Reading the Mark Bennett’s monumental Blawg Review #199, I sat in awe of the Texas Tornado. No, not just for its thoroughness and depth, which is what I’ve come to expect from Defending People, the best criminal law blawg anywhere. Bennett took his tome a step farther, using it for good as well:
Speaking of outsourced legal ethics, one thing that I love is to mess with internet legal marketers. Knowing this, some kind soul submitted for my Blawg Review consideration this crassly self-aggrandizing post on a crass advertising blog (I have edited away any possible SEO value): Mchigan Trock Acsident Atturney is the Authority for Trock Acsident Victims | Michgan Auto Law Blog. . . Oh, and by the way Grant Griffith wants to teach you to blog for profit for profit (that is not a typo); he has manufactured a scarcity of 250 “members.” I wish he had set the number considerably lower, like zero — I don’t believe the world needs another 250 Michgan Trock Acsident-type atturneys who are “blogging for profit”.
There aren’t many who have the balls to use their BR for good instead of evil. But soon after reading this, the issue ripened with Carolyn Elefant’s post about Blawging Lawyers. Naturally, Bennett got to it ahead of me (because that’s what the best does), and went to town. When Carolyn asks why both substantive blogging and marketing blogging can’t peacefully co-exist, Bennett analogizes it to a book store.
You’re going to the law bookstore looking for some interesting reads. You browse the spines of the books, pick one, and pull it down off the shelf. It’s three hundred pages; every page ends with a call to action — “if you’ve been injured, call me.” Skimming the text, you notice that the words “truck accident,” “lawyer,” “attorney,” and a few others are mentioned over and over and over again. You put that book back and try another. It’s got more of the same, except instead of “truck accident” it has repeated references to “DUI.” You’d be interested in learning about both topics, but the writing with all those repeated phrases is hackneyed, and you don’t care to be sold. That one goes back on the shelf.
The next book you choose has interesting information without the marketing; you put it in your basket and continue. After about fifteen minutes you realize that 75% of the books in the store are thinly disguised advertising. The other books are what you’re looking for, but they’re hard to find, and it’s frustrating.
Will you ever return to that bookstore?
My normal M.O. is to grab someone else’s ball and run with it. This time, I’m too late. Bennett has said all that needs to be said. When the blawgosphere is filled to the rim with blatant self-promotional blawgs that make readers want to puke, it will die. No one wants to return to a bookstore than only sells advertisements.

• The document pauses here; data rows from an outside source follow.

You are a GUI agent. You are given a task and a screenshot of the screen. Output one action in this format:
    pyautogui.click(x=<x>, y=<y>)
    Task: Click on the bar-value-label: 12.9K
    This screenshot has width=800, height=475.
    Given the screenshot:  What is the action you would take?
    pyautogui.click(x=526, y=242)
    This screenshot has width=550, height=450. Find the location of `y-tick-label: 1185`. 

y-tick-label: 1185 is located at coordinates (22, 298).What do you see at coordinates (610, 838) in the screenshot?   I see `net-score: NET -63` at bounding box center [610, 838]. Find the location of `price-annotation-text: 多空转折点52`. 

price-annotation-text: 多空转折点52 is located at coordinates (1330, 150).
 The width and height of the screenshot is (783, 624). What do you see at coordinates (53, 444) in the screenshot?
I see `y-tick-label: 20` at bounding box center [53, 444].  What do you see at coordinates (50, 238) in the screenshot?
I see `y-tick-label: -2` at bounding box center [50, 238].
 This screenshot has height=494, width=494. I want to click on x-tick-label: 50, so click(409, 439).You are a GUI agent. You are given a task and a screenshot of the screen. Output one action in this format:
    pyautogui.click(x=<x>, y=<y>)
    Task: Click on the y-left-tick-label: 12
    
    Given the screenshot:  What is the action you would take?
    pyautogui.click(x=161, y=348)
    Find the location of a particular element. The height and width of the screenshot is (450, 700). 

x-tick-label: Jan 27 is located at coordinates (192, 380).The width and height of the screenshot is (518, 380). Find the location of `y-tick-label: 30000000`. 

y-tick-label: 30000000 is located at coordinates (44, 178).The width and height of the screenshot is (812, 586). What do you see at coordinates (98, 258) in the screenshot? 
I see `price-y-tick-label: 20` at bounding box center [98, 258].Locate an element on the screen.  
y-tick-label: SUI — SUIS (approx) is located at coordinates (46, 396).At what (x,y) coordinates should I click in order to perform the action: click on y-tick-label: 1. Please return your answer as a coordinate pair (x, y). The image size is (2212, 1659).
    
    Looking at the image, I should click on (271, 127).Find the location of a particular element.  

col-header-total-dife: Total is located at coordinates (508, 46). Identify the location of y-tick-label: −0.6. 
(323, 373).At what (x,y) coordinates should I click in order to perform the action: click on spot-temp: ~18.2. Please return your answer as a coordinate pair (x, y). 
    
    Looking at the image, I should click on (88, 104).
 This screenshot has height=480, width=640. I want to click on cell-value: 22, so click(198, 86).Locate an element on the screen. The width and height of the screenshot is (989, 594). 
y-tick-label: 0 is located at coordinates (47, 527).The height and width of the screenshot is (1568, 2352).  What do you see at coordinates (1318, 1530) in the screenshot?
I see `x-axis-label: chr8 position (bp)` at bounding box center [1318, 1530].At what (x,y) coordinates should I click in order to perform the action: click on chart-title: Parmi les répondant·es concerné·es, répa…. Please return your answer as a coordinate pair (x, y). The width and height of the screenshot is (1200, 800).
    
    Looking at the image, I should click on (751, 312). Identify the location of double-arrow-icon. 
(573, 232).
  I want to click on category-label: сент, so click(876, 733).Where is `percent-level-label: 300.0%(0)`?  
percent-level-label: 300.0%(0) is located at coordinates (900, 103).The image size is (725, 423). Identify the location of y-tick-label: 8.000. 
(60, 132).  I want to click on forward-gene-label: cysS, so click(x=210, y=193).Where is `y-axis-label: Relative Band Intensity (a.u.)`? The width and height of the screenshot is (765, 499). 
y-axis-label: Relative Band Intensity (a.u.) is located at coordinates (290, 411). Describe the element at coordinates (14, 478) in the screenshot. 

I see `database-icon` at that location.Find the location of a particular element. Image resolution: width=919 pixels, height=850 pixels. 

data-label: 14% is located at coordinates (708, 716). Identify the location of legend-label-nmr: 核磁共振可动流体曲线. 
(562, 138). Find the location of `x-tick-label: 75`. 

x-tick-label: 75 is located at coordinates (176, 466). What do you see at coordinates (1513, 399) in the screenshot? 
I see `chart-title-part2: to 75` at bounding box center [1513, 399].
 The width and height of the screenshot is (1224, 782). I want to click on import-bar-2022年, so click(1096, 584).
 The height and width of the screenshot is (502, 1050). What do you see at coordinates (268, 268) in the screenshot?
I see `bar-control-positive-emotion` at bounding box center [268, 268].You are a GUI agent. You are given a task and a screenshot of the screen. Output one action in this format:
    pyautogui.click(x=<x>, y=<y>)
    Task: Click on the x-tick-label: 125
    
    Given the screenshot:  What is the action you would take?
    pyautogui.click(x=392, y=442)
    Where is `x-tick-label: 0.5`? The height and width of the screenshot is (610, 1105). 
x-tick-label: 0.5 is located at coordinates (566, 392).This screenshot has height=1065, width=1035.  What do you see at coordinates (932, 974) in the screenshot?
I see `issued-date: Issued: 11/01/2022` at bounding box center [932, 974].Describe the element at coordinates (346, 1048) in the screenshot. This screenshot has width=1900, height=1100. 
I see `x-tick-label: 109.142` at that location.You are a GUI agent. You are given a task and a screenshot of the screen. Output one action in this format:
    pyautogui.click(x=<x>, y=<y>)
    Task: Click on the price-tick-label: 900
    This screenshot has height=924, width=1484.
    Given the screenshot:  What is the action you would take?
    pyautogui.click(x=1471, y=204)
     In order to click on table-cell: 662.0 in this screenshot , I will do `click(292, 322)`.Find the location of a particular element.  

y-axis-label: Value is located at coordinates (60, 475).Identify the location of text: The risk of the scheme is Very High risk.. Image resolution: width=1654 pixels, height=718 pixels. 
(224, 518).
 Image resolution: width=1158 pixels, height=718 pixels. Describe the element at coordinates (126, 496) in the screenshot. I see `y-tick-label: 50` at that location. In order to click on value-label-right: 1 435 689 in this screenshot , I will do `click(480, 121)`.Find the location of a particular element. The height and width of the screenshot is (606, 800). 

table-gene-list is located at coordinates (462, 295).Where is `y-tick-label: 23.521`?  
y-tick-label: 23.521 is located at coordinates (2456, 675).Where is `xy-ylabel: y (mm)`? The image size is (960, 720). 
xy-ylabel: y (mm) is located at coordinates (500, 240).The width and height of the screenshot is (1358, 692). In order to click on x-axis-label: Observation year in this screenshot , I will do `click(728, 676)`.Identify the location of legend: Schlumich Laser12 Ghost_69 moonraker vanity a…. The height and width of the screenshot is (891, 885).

Grant Griffiths and Michael Martine are in the business of selling “the promise of success” to lawyers who are apparently too stupid to figure out how to blog on their own. (Hint: write good stuff. That’s all there is. No charge.) The “limited to 250” nonsense is a pathetic and obvious come-on, and anyone who falls for it deserves to pay Griffith and Martine for their services. Once the blawgosphere has suffocated under the weight Blawging Lawyers, the salesman will move on to the next marketable object, maybe Twitting for Profit. Regardless, it’s about getting money from lawyers foolish enough to fall into the marketers claws. Lawyers are suckers for get rich quick schemes.
So why can’t we all get along? Because the marketers don’t care about the blawgosphere. They care about the quick buck and scheme. They will turn the least competent lawyer into the warmest, most sincere, most qualified lawyer in all of Dubuque to the detriment of society. And they will churn SEO to clog the blawgosphere with enough garbage to choke it to death. And when the blawgosphere dies, the good go down with the rest of it.
No, I don’t think the blawgosphere is big enough for all of us. I think the marketers, given half a chance, will suck it dry, then watch it die. And I thank Mark Bennett, the Texas Tornado, for joining me in trying to do something about it.